- Texte visé : Projet de loi de financement de la sécurité sociale pour 2026, n° 1907
- Stade de lecture : 1ère lecture (1ère assemblée saisie)
- Examiné par : Commission des affaires sociales
- Code concerné : Code de la sécurité sociale
Le VIII de l'article L. 241-13 du code de la sécurité sociale est ainsi rétabli :
« VIII. – Le bénéfice des dispositions du présent article est retiré lorsque l’augmentation des salaires constatée au niveau de l’entreprise bénéficiaire sur l’année civile est inférieure à l’évolution de l’indice des prix à la consommation hors tabac constatée par l’Institut national de la statistique et des études économiques au cours de l'année précédente. »
Cet amendement du groupe parlementaire La France Insoumise vise à supprimer le bénéfice des exonérations de cotisations sociales patronales aux entreprises qui augmentent les salaires à un rythme inférieur à l’inflation.
Le volume des allègements généraux de cotisations sociales est passé de 61,6 milliards en 2021, à 67,6 milliards en 2022, pour atteindre 74,8 milliards en 2023, soit des hausses comprises entre 9,5% et 10,8% chaque année. Les salariés en ont ils vu la couleur ? La réponse est non. Sur la même période, les salaires réels dans le privé corrigés de l'inflation ont connu trois ans de de baisse consécutive (-1,3% en 2021, -1% en 2022, -0,8% en 2023). Alors que le barème des exonérations de cotisation bénéficiant aux entreprises est lui, indexé sur le SMIC et sur l'inflation !
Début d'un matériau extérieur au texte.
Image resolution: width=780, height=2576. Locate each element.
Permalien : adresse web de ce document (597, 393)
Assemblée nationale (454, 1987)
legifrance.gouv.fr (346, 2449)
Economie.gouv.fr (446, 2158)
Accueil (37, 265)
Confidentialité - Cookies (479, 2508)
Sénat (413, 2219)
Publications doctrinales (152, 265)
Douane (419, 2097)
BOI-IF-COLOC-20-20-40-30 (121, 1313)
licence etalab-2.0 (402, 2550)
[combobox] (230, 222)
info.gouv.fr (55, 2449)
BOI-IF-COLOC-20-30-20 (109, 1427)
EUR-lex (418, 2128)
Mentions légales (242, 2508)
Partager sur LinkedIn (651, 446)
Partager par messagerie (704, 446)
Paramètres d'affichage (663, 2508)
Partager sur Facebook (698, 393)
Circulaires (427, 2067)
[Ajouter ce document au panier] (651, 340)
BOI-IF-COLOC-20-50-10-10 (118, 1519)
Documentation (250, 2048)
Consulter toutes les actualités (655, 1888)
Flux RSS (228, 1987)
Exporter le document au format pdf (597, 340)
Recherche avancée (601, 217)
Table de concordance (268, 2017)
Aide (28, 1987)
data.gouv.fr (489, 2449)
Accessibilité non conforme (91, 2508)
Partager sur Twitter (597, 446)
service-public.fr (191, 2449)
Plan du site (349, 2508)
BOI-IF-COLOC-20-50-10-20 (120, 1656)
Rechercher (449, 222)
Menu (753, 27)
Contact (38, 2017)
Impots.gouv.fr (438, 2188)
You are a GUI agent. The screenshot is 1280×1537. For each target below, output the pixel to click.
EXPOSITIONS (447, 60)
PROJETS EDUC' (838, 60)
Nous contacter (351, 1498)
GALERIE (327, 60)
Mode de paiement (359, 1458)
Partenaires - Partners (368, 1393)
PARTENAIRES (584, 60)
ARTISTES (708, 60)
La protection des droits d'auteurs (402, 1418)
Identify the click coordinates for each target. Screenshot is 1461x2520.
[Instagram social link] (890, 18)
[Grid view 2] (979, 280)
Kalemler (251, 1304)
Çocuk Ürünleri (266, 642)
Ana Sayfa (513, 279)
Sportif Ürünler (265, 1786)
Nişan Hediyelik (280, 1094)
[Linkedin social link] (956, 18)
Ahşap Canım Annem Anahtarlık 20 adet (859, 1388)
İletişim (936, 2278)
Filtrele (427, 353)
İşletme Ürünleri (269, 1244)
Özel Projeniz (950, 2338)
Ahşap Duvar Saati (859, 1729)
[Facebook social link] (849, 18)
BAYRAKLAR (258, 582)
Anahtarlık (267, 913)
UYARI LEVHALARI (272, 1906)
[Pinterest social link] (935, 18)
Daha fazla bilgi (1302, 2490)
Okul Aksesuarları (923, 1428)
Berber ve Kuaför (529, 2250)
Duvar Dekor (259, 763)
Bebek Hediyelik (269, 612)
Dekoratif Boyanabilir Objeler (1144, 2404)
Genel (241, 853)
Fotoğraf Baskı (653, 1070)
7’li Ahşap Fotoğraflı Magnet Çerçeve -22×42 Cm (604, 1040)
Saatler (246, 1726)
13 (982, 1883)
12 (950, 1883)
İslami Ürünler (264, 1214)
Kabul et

La France Insoumise défend l'indexation des salaires sur l'inflation, en vigueur en Belgique ou au Luxembourg, et en France jusqu'en 1983. Cette mesure permet d'empêcher les pertes de pouvoir d'achat subies par les salarié·es, et les phénomènes de tassement des salaires au dessus du SMIC.
Pour enfin impulser un réel élan à la hausse des salaires qui permettent à tous les travailleurs du pays de vivre correctement de leur travail, nous proposons en premier lieu de supprimer les exonérations de cotisations sociales patronales aux entreprises qui augmentent les salaires plus lentement que l’inflation.